Stop Closing Your iPhoneโ€™s Background Apps.

LOL. As a commenter points out, this article is full of bad advice. My guess is that Gizmodo is being paid by app makers to peddle this sort of propaganda, since apps do run persistently in the background and this does use resources (and does cause issues).

After all, you can’t steal data if the app ain’t running in the background. And on my phone, the battery definitely lasts longer if I shut down all background apps. Since stealin’ data is the entire goal now, of course app makers promulgate bogus crapola like this. Don’t buy into it. All lies.

Amble

Found out I’m being paid significantly less than the new grad hires.

In general, with rare exception, the only way to get a large raise is to jump jobs. Most companies budget very little for raises, but do budget at market for new hires. It’s moronic but that’s the way it is.

With one exception which I negotiated hard for (and they realized they’d’ve had to hire 3-4 people to replace me), the only time I’ve gotten really large raise is going to work somewhere else. By going elsewhere every 3-4 years, I’ve often gotten 30%-80% raises. If I’d stayed, I would’ve gotten 3%-5% raises. Loyalty is worth absolutely fucking nothing.

I like where I work now, but if I were to leave I could easily make 20%-40% more. Yes, even in this relatively bad market. That’s because I have an unusual combination of skills, certs, and I interview extremely well.
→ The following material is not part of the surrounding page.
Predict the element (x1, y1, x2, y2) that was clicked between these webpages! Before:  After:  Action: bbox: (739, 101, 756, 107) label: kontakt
Also, I don’t actually need to work. I keep that all in my back pocket at all times if I need it. If I get too frustrated, I go. You’re lucky to have me, not the other way around.

If that sounds arrogant…well, that’s why I get paid big $$ and others tend not to (even in my same field). But you have to be able to walk the walk. And I don’t just walk — I strut.

Scratch

Sometimes, the best way to clarify things is to put them in economic terms. I was thinking again today about how much someone would have to pay me to actively use Facebook.

I think I’d do it for $20,000 a month. That’s enough where I could hold my nose and get it done.

Pags

I spent 4 months making a video about the crazy scale of Black Holes using VFX.

Too bad half the science and contentions are either wrong or dubious — in a large black hole, for instance, spaghettification would not occur nearly instantly. In fact, in a large enough black hole it might occur so far in the future that it’s meaningless to even discuss.

The event horizon of a black hole is not a physical barrier. It’s a real thing in the sense that it’s the limit of where light can escape, and where space becomes time-like and conversely, time becomes space-like. That, in layman’s terms, means that once you pass the EH the only direction you can move is toward the singularity no matter how fast you go. However, from the perspective of someone falling into a very large black hole, nothing changes. It’s only for the external observer — the one not falling in — that something changes.

In fact, it’s theoretically possible to enter an extremely large black hole and not realize it — that is, until you attempt to leave and the more energy you expend, the more quickly your course diverts to the singularity at the center as all space is curved toward it. Or to put in a very casual terms, in a black hole, all roads lead to the singularity.

Should’ve done more research. This stuff actually is not that hard.